Hollywood at home always has attracted and repelled: attracting actors, aspiring directors, even writers, while repelling some clergy and moral conservatives. What was lost in moral integrity in the various Hollywood scandals of the 1920s and 1930s was regained, and more, in glamour. Examples of films made about Hollywood include Billy Wilder's Sunset Boulevard (1950), Robert Altman's The Player (1992), the Coen Brothers' Barton Fink (1991), Vincent Minelli's The Bad and the Beautiful (1952), Tim Burton's Ed Wood (1994), and many others. Of these examples, Ed Wood, a movie about a second-string film director, is possibly the only sympathetic portrayal.
Novels about Hollywood are less plentiful but no less scathing in their portrayals. Nathanial West's The Day of the Locust (1939), F. Scott Fitzgerald's The Last Tycoon (1941), and Budd Schulberg's What Makes Sammy Run (1941) are the best of a list that also includes Christopher Isherwood's Prater Violet (1945), Lisa Alther's Kinflicks (1975), and Bruce Wagner's Force Majeure (1991).

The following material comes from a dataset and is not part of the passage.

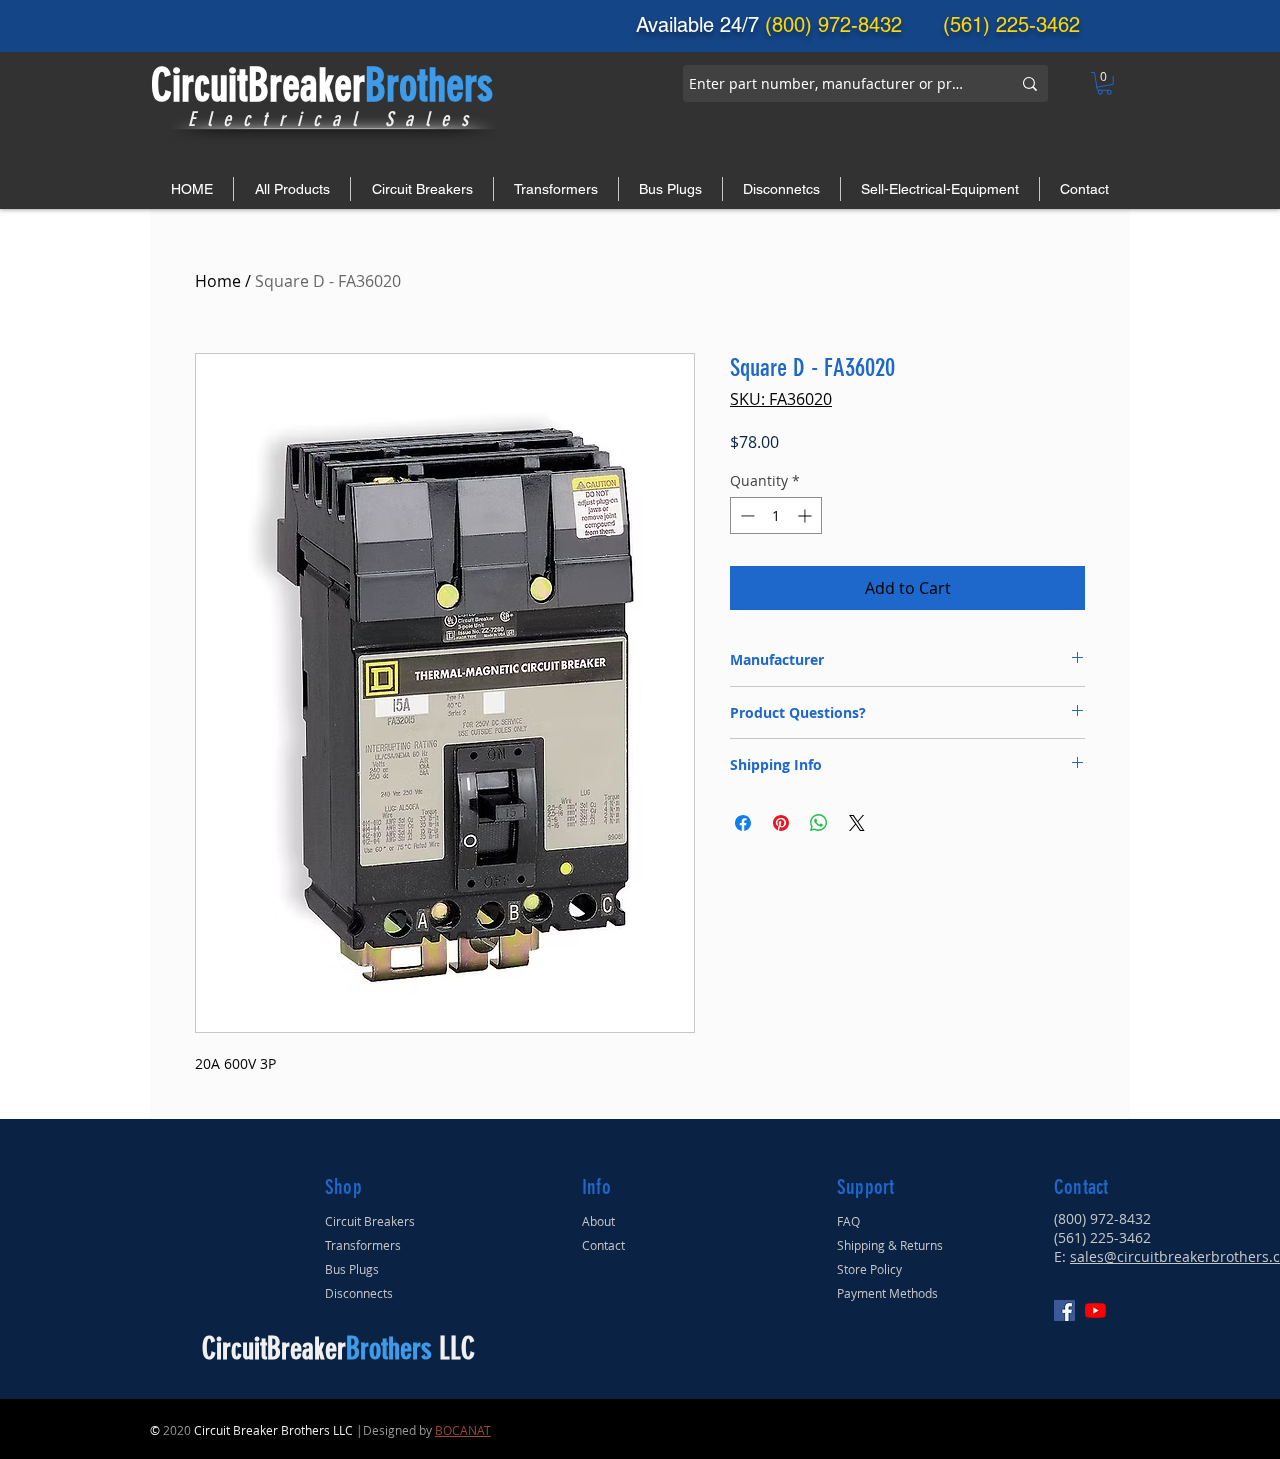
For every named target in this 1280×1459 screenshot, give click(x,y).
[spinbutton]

Hollywood has weathered quite well the occasional critique of both film and novel, primarily because it is founded on economic, not artistic, concerns. It was never reality that audiences asked of Hollywood, a fact not lost in Hollywood's love-hate relationship with verisimilitude and occasional flights of excess. Robert Altman ends his film The Long Goodbye (1973) with “Hooray for Hollywood,” and the song ironizes the entire film preceding, making fun of any willing suspension of disbelief that might have occurred. And in an age some have called postmodernist, images on film no longer necessarily refer to things outside the cinema in real life but can instead refer to other film objects or icons. Such is the case with the ending of the film Total Recall (Paul Verhoeven, 1990). The emergence of an atmosphere on the planet Mars does not resemble any atmosphere that might have been seen in television documentaries about the space program. Rather, the mountain on the horizon line of Mars is in fact the Paramount mountain, the studio's icon, an example of the merging of fiction's denouement and studio's self-promotion. Nonetheless, these examples point out the enduring strength of Hollywood as an industry and a cultural icon. Hollywood continues to celebrate itself amid competition from television, video, digital video display (DVD), and CD-ROM.